Empat hal kan sudah lumrah. Nyaris semua parpol menjadikannya sebagai syarat mutlak. Ada syarat yang lebih spesifik bagi PDI Perjuangan?
Oh iya. Empat hal yang saya sebut tadi adalah syarat – syarat umum, sifatnya praktis yang harus dipenuhi kandidat sebagai amunisi bertempur di lapangan. Tapi bagi PDI Perjuangan tentu tidak sekadar itu. Bagi kami di PDIP mengusung kandidat bukan sekadar mencalonkan orang. Lalu memang dan selesai. Tetapi harus ada nilai yang menjadi dasar bagi PDIP sehingga harus mencalonkan orang itu.
Apa syarat itu?
Pada setiap calon, kami menguji komitmen ideologinya. Seberapa besar kandidat yang bersangkutan mempunyai komitmen dan konsistensi menjalankan ideologi bangsa.
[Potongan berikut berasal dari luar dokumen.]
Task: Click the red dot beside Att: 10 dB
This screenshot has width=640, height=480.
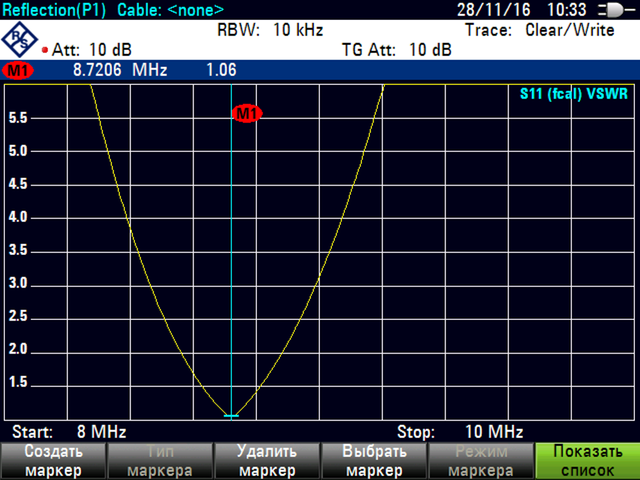Action: 45,49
Karena itu adalah jangkar moral bagi seorang pemimpin yang menjamin Indonesia ini tetap tegak. Karena itu kami melakukan tes psikologi. Ini untuk menguji ideologi Pancasila. Bagaimana komitmen dia terhadap keberagaman dan toleransi. Kami di PDI Perjuangan tidak mau kandidat yang ketika terpilih, tapi dia sendiri masih bermasalah dengan ideologi negara. Itu harus klir. Contoh bagaimana PDIP sangat ketat mensyaratkan soal ideologi negara ini sudah banyak.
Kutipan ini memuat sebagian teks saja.